As you can tell from the above picture, this looks like it has more in common with Risk than most other games out there, only with more Firefly elements and less Russia. It also looks like the kind of pastime that I’ll need explained to me every step of the way, every time I play. There are a lot of parts to this thing.
Essentially, you have a ship, a crew, and a mission. There are six different “storylines” for you to play, and each comes with a series of goals that must be completed before a winner can be crowned. You might transport cargo, you might run from Reavers. Who knows? The sky, or rather the edge of the board, is the limit. You’ll do better hearing it explained by a Gale Force 9 employee below.
And the following video delves into the details of the game play itself, which essentially means cards, cards, and more cards. It also makes me want to play this game in the worst possible way, with a flask full of something manly.

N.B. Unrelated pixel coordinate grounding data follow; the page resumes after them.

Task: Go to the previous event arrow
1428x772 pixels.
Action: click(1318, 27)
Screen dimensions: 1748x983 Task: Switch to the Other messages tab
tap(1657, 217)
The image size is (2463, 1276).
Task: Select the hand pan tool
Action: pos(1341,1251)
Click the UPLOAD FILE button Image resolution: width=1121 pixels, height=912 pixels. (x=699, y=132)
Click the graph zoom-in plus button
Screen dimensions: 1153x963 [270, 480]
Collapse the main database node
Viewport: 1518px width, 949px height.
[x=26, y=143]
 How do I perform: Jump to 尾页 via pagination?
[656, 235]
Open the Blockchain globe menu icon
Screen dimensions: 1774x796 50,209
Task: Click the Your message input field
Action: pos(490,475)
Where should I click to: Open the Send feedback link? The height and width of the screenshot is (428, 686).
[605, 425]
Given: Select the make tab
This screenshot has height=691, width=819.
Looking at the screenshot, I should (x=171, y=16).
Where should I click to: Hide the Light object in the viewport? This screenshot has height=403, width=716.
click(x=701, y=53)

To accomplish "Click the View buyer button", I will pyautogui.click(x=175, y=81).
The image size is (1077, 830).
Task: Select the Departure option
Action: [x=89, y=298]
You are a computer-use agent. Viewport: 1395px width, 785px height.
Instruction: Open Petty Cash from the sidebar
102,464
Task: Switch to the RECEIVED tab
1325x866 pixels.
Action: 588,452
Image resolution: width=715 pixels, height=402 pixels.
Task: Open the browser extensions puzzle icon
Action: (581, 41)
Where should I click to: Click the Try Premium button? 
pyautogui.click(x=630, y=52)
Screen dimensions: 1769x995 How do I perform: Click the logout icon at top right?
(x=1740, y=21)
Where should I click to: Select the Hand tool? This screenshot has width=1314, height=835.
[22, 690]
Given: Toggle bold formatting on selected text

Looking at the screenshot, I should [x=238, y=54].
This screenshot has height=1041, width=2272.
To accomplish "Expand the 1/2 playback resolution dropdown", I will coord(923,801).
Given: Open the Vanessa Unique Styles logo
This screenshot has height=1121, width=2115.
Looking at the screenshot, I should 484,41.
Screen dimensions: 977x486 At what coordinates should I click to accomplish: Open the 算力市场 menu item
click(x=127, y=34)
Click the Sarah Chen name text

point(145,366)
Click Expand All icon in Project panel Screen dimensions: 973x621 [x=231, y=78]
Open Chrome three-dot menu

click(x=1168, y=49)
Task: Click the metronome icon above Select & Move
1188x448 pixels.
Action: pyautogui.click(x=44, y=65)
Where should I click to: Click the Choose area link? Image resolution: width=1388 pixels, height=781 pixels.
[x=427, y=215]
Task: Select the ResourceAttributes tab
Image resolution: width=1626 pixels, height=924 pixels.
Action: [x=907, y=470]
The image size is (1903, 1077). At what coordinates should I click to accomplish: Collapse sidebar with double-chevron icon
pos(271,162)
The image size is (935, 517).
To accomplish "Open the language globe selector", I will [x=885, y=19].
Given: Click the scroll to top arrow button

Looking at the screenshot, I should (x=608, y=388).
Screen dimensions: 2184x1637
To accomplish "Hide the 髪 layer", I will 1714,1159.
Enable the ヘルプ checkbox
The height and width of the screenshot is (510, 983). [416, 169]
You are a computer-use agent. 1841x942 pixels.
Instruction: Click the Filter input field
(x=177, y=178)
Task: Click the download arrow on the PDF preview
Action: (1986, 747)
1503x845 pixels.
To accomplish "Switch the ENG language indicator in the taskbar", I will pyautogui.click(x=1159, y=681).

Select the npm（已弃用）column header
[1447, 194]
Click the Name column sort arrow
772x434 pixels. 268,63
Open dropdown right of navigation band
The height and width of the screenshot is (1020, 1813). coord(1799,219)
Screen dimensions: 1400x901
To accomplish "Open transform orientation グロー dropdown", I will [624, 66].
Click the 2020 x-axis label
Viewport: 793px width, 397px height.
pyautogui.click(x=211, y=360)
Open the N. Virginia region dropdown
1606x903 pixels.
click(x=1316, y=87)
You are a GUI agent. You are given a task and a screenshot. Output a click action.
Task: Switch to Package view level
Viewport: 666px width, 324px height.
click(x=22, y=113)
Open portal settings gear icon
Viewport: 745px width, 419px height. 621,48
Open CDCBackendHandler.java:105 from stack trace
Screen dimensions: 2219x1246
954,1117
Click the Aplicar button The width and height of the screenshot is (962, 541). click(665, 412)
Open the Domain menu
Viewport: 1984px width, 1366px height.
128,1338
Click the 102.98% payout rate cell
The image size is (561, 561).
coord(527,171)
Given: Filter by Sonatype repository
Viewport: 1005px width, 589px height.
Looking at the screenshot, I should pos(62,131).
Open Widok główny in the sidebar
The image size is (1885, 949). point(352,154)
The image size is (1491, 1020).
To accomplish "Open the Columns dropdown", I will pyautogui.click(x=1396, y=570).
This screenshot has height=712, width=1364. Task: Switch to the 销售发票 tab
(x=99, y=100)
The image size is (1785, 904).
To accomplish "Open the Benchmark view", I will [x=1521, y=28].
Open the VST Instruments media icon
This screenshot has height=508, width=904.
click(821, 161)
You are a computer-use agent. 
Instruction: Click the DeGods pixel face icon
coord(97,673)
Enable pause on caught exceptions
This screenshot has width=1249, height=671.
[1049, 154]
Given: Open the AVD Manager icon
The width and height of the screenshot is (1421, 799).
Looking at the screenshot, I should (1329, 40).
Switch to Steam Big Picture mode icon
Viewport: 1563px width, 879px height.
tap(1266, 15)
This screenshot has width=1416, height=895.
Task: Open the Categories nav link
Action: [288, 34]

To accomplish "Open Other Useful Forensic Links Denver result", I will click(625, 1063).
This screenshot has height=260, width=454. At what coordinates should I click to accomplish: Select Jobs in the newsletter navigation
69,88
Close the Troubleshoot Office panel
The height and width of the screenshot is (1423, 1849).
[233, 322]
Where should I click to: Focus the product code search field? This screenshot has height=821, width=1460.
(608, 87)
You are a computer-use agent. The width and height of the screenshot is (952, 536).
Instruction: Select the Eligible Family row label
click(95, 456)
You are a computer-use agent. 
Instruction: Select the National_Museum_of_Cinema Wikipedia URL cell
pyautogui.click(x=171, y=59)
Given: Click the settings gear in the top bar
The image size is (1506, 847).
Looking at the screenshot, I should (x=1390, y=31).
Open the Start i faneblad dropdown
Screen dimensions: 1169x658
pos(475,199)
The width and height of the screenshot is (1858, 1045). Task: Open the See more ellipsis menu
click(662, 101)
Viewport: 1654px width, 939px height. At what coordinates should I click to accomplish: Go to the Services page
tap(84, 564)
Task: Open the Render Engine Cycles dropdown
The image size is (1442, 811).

Sounds like a game you could teach your grandmother in her sleep, right? Maybe not. There’s no denying just how popular this item is, however, as it only took six minutes to sell out all 300 copies on the convention floor. You know you want to see a video of that happening, too, right?
For everyone who didn’t get a chance to purchase the game early, your best bet would be to zip on over to Amazon to pre-order it. The retail price is going to be a whopping $59.99, but Amazon’s price is $46. I don’t know that I’d ever feel comfortable paying that much money for a board game, but when I add up all the time I’ve spent not playing Firefly games, it seems like a bargain.